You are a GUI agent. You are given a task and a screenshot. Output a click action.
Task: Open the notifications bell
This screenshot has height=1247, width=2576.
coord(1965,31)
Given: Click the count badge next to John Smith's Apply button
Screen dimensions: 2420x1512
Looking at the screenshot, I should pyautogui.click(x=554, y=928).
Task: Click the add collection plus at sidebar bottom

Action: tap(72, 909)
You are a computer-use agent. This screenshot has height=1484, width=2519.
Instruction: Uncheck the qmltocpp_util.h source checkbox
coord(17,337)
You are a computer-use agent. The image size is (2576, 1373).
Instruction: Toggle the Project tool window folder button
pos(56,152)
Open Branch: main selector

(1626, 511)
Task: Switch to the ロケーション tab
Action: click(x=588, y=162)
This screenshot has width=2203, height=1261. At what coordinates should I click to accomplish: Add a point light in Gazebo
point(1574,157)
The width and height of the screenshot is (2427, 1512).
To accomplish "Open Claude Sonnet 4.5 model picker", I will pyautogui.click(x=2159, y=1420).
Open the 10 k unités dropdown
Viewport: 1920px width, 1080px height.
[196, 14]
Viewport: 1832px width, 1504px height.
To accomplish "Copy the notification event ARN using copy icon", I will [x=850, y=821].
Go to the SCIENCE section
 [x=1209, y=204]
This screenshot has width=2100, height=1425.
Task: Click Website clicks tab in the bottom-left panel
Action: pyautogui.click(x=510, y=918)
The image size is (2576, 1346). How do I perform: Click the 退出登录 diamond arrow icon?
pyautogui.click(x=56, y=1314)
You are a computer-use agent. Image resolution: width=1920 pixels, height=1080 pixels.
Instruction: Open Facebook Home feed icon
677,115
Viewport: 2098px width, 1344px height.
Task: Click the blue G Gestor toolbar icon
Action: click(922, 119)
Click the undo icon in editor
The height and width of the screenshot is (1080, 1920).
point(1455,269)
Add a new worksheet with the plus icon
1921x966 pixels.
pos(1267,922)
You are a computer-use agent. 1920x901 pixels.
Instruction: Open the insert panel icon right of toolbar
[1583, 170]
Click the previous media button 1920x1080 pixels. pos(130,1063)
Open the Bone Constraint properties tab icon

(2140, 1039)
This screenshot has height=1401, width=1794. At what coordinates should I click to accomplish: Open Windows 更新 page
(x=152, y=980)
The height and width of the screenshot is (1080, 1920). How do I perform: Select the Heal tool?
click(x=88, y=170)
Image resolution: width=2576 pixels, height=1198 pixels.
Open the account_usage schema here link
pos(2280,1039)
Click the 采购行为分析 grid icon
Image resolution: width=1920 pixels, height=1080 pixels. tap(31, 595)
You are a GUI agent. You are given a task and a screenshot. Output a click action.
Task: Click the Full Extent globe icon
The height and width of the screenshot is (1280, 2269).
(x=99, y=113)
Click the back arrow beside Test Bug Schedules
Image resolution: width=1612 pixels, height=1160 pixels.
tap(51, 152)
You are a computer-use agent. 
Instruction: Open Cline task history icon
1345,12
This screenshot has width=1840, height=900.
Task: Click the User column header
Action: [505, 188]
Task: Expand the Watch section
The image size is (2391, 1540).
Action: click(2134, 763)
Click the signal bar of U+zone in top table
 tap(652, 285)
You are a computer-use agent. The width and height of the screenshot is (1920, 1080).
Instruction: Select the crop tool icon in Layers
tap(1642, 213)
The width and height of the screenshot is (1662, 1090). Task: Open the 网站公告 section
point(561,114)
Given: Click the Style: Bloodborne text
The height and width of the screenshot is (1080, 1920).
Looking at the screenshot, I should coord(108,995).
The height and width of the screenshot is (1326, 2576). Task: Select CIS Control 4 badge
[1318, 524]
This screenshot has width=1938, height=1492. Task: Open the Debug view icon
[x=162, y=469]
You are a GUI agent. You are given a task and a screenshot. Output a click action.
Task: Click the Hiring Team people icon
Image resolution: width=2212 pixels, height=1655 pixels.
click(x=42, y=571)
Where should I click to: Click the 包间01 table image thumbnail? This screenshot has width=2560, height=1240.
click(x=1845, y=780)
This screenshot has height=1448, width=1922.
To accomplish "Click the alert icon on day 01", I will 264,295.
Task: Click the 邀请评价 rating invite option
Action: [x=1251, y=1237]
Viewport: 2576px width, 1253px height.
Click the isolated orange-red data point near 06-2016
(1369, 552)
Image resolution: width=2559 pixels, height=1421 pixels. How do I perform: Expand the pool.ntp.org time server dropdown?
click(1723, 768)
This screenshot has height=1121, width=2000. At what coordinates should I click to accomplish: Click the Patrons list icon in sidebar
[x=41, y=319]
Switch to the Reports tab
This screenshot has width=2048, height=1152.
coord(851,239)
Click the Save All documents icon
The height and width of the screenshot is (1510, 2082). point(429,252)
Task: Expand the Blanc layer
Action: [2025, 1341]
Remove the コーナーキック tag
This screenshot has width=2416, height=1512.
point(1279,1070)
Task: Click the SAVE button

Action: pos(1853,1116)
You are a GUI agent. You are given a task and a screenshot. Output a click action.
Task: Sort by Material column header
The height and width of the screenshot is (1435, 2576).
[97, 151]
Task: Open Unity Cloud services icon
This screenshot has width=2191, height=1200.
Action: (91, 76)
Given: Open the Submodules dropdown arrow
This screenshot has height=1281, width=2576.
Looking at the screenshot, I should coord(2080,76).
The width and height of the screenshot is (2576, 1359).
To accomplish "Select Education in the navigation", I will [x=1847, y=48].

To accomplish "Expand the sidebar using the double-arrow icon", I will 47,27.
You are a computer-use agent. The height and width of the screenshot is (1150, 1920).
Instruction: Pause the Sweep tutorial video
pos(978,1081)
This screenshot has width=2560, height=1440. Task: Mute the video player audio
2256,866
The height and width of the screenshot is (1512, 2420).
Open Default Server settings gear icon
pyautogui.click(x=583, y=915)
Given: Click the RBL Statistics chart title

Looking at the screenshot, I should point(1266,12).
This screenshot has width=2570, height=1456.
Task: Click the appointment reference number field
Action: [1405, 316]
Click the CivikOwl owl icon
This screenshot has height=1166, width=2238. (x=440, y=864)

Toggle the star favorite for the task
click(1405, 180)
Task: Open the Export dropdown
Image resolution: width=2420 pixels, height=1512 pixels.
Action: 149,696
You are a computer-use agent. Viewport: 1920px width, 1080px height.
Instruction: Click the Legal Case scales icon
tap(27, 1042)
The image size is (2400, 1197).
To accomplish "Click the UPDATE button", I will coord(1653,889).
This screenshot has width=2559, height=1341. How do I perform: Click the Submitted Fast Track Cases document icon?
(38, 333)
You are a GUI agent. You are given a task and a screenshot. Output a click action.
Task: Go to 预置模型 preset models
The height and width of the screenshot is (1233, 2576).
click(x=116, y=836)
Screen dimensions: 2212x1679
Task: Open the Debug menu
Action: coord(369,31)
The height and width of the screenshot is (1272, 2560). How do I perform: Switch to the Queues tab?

EXERCISE DIRECTIONS
Find the word "computer" in the entries above and gather every line that holds it.

EXERCISE SOLUTION
You are a computer-use agent. This screenshot has height=1484, width=2519.
You are a computer-use agent. The image size is (2576, 1373).
You are a computer-use agent. Image resolution: width=1920 pixels, height=1080 pixels.
You are a computer-use agent. 1920x901 pixels.
You are a computer-use agent. 
You are a computer-use agent. The width and height of the screenshot is (1920, 1080).
You are a computer-use agent. The height and width of the screenshot is (1150, 1920).
You are a computer-use agent. Viewport: 1920px width, 1080px height.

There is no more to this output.